- [Task objective] Only the line containing "Instruction: Click the" and the lines after it, through the end of the entries, should be output exactly.
### Provided entries ###
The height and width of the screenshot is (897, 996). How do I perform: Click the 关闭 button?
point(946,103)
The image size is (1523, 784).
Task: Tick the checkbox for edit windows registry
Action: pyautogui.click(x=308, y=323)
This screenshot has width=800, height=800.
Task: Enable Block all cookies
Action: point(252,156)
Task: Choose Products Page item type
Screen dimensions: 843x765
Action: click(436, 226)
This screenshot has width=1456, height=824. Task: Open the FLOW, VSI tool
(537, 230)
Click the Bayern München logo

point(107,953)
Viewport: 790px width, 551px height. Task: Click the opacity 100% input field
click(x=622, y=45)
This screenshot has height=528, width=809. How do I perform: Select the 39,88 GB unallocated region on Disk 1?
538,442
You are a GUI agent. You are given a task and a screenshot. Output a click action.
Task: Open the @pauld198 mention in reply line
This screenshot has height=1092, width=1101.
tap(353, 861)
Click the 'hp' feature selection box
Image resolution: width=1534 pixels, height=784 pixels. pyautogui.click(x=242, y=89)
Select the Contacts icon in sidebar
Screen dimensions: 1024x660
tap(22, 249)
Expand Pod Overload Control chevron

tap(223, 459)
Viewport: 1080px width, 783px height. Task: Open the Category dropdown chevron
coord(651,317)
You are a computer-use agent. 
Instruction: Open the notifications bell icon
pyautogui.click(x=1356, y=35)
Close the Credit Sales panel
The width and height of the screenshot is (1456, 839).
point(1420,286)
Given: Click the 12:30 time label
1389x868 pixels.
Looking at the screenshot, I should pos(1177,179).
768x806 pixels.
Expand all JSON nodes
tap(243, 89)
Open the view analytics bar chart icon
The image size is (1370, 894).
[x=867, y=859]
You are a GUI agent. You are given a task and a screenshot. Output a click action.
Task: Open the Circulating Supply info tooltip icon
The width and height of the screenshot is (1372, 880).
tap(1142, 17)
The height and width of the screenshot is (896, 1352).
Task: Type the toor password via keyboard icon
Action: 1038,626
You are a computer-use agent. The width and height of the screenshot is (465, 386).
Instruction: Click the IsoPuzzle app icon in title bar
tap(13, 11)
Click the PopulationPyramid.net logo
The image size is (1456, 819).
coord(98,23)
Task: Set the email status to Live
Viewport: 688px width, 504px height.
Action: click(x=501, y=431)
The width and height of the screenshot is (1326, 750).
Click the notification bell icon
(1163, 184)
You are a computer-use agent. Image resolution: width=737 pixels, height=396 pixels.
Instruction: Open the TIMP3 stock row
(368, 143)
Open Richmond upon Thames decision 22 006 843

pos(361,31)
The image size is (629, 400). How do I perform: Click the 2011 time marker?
###
- [Exercise solution]
Instruction: Click the IsoPuzzle app icon in title bar
tap(13, 11)
Click the PopulationPyramid.net logo
The image size is (1456, 819).
coord(98,23)
Task: Set the email status to Live
Viewport: 688px width, 504px height.
Action: click(x=501, y=431)
The width and height of the screenshot is (1326, 750).
Click the notification bell icon
(1163, 184)
You are a computer-use agent. Image resolution: width=737 pixels, height=396 pixels.
Instruction: Open the TIMP3 stock row
(368, 143)
Open Richmond upon Thames decision 22 006 843

pos(361,31)
The image size is (629, 400). How do I perform: Click the 2011 time marker?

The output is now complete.